Reset A A Font size: Print

Tanya MARTINEZ, Appellant, v. Raul GOMEZ–MUNOZ, Defendant.

Decided: October 19, 2017

Before: PETERS, P.J., EGAN JR., DEVINE, MULVEY and PRITZKER, JJ. Diane V. Bruns, Ithaca, for appellant. Susan B. McNeil, Ithaca, attorney for the child.

Appeal from an order of the Supreme Court (Rowley, J.), entered November 19, 2015 in Tompkins County, which granted defendant custody of the parties' child.

The sole issue on appeal is whether Supreme Court, in a consolidated custody and divorce matter, erred in permitting plaintiff (the mother) to proceed without an attorney during a hearing to determine custody of and visitation with the parties' child.
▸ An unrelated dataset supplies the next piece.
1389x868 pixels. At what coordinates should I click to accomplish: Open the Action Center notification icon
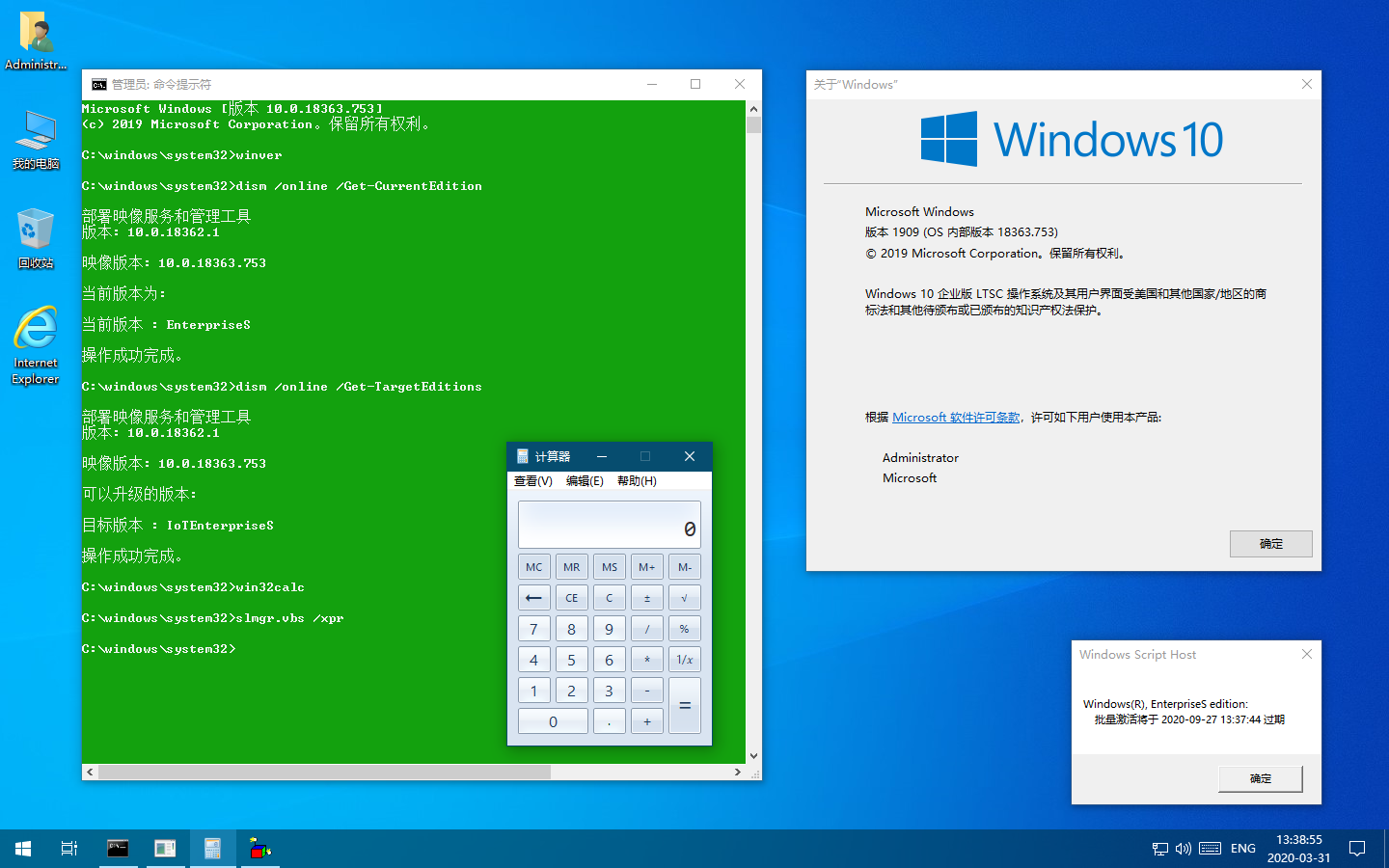[1357, 849]
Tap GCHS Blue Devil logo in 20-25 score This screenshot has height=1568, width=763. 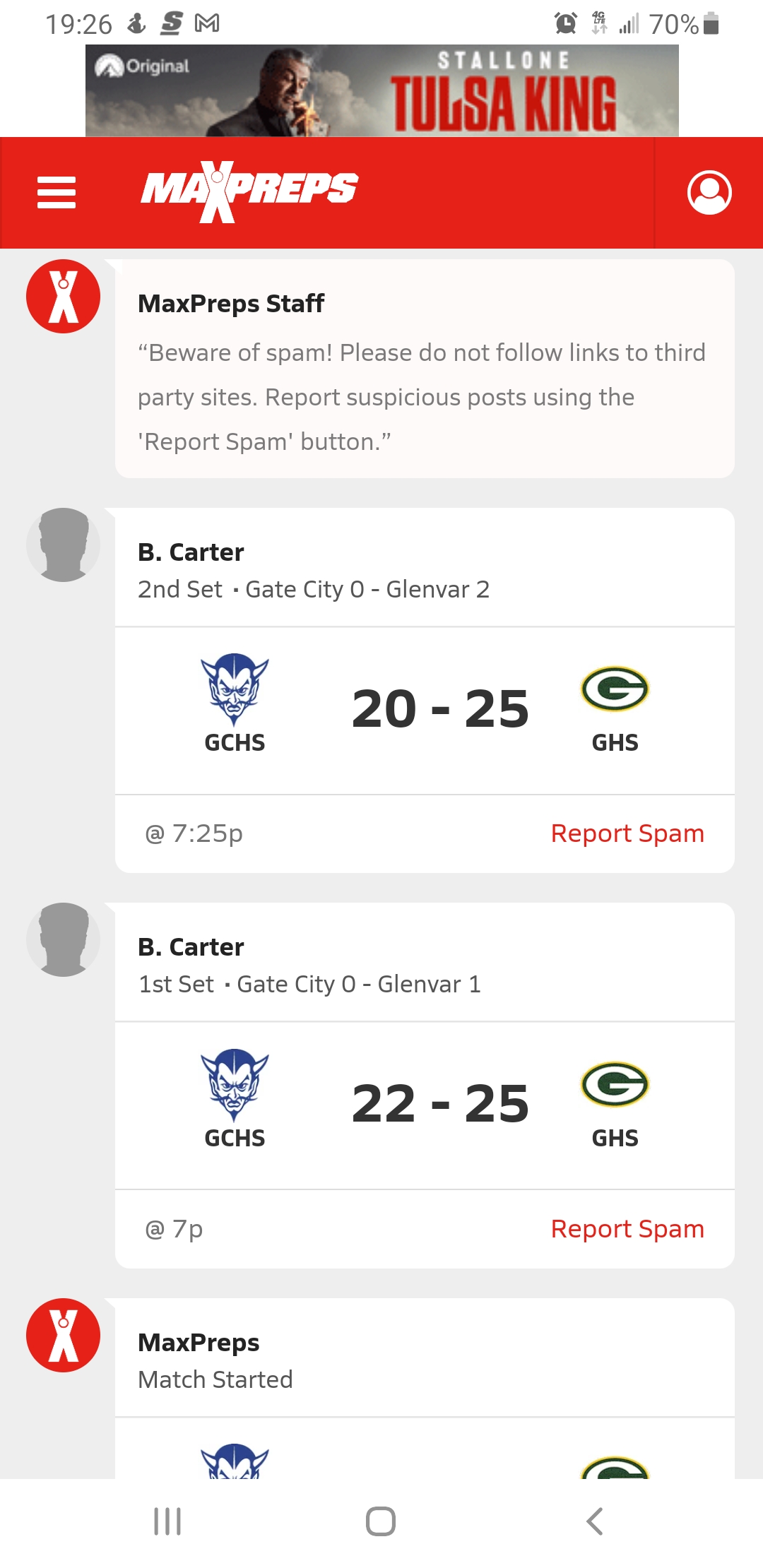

The hearing commenced in October 2014, at which time plaintiff was represented by counsel. The hearing was not concluded and was adjourned until April 2015. Two weeks prior to the scheduled hearing, plaintiff and her counsel both wrote to the court asking that counsel be removed due to a breakdown in their relationship and for an adjournment so that, among other reasons, plaintiff could retain new counsel. Following an inquiry by the court at the April 2015 hearing, the court allowed plaintiff to proceed pro se. As such, she represented herself during the three remaining hearing days. Through a final order of custody, Supreme Court granted defendant (the father) sole legal and physical custody of the child and awarded plaintiff supervised parenting time. Plaintiff appeals.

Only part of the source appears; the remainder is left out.